EXCERPTED TEXT Start Marker

Sunday 30 January 2011

Most People Don't Suck


The summer  heat has become oppressive, and the whole of next week is going to be a scorcher – relentless heat in the mid to high 30s every day.  I thought yesterday was going to be my last chance to go for a decent ride in bearable weather for a little while, so headed out to lovely Wyangala Dam for a look at it in sunny weather. It was supposed to be an easy 450km round trip, just me and the Crow and the big wide world.
I had a fabulous ride, cutting a swathe through clouds of white butterflies. The Crow handled beautifully, hugging the road like a best friend and chewing up the kilometres. There wasn’t a lot of traffic, the sky was blue, the landscape beautiful through a bit of heat haze. Life doesn’t get much better. 

The dam was awesome at 92% full. I was surprised by the number of people who, just like me, travel out there just to look  at the water levels and shake their heads in delighted disbelief. 
 
 Then I stopped to refuel at Cowra on the way home. Put $12 of fuel in the Crow. Took everything out of my tail-bag three times before having to admit MY WALLET WAS NOT THERE!

My heart fell through the bottom of my Rossi boots. My entire life was in that bloody wallet – credit card, drivers licence, Medicare card, a little cash, and membership cards galore – Health fund, Ulysses Club, Garden Club… . My brain raced faster than the Crow on a straight road and gave me a memory of carefully placing the wallet on top of the loo paper dispenser in the ladies loo at – get this – the massive, ludicrously busy Service Centre just outside Yass.  2 or 3 hours earlier.  Senior moment? Rank stupidity? Bloody disaster!

Just when you’re at that point in your life when the daily news is so depressing, so hate- and crime-filled, that your faith in human nature is approaching rock bottom, something like this happens. 

Pete, the bloke behind the counter at the Mobil servo in Cowra, went through a long and involved process to find the phone number of the Yass service centre (the Cowra phone directory doesn’t extend to Yass), and paid for my petrol out of his own pocket while I spoke to the people at Yass.

Pete, you’re a star – thank you!

Also a star is the very honest stranger who found my wallet where I left it and handed it in at the counter in Yass. Thank you so much! My battered faith in human nature is now restored – it’s true that some people suck, but most people just don’t. Most people are lovely, and that is easily forgotten in the day-to-day bad news world we live in. Thank goodness for the occasional reminder, cunningly disguised as a disaster.

EXCERPTED TEXT End Marker
EXTRACTED DATA Start Marker

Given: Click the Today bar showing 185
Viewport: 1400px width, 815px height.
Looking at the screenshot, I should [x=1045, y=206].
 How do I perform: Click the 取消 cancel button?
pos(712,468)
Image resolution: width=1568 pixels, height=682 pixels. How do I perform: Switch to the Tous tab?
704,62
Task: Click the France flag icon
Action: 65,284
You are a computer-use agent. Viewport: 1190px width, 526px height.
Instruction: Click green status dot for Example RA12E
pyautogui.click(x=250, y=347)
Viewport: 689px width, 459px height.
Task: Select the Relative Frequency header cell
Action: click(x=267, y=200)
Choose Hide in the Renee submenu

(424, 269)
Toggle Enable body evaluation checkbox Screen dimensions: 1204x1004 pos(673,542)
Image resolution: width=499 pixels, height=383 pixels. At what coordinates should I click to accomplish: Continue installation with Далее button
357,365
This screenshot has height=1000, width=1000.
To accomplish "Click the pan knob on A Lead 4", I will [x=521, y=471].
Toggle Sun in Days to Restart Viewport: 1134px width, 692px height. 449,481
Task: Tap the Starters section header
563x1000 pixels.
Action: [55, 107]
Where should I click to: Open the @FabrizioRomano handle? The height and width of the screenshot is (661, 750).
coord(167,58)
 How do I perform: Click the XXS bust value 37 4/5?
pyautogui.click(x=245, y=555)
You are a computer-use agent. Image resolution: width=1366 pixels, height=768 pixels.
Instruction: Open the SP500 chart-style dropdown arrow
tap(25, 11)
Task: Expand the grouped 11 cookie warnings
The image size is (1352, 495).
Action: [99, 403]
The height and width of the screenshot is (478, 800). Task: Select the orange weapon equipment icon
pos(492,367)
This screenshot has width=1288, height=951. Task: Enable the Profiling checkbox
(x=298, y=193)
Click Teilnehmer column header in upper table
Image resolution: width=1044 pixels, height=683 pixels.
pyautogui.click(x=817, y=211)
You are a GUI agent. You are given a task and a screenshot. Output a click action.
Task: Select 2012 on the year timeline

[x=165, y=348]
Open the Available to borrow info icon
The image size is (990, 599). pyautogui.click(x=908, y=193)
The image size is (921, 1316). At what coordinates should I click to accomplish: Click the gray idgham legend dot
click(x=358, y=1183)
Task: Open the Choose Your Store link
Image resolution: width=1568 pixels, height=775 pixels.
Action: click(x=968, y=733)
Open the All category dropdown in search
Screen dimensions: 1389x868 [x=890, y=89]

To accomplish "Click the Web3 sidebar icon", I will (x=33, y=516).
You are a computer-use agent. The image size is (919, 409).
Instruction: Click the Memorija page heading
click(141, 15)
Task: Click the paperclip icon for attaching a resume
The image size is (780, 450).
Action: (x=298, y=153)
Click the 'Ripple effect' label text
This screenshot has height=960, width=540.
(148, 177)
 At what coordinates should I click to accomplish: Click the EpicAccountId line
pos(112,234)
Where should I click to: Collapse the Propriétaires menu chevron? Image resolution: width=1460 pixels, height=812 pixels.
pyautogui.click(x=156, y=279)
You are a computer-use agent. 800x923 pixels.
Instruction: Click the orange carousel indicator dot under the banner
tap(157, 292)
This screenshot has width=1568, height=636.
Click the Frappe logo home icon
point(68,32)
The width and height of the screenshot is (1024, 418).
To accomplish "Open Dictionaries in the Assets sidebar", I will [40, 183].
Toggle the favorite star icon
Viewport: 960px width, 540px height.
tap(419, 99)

EXTRACTED DATA End Marker

CHECK YOUR UNDERSTANDING:
a - Which membership cards does the ride account name as being in the wallet?
b - Rewrite the stretch of the ride account that begins at the words "Sunday 30 January" and stops after "big wide world.", swapping "a decent ride" for "a long ride".

SOLUTIONS TO THE EXERCISE:
a -
Health fund
Ulysses Club
Garden Club

b -
Sunday 30 January 2011

Most People Don't Suck


The summer  heat has become oppressive, and the whole of next week is going to be a scorcher – relentless heat in the mid to high 30s every day.  I thought yesterday was going to be my last chance to go for a long ride in bearable weather for a little while, so headed out to lovely Wyangala Dam for a look at it in sunny weather. It was supposed to be an easy 450km round trip, just me and the Crow and the big wide world.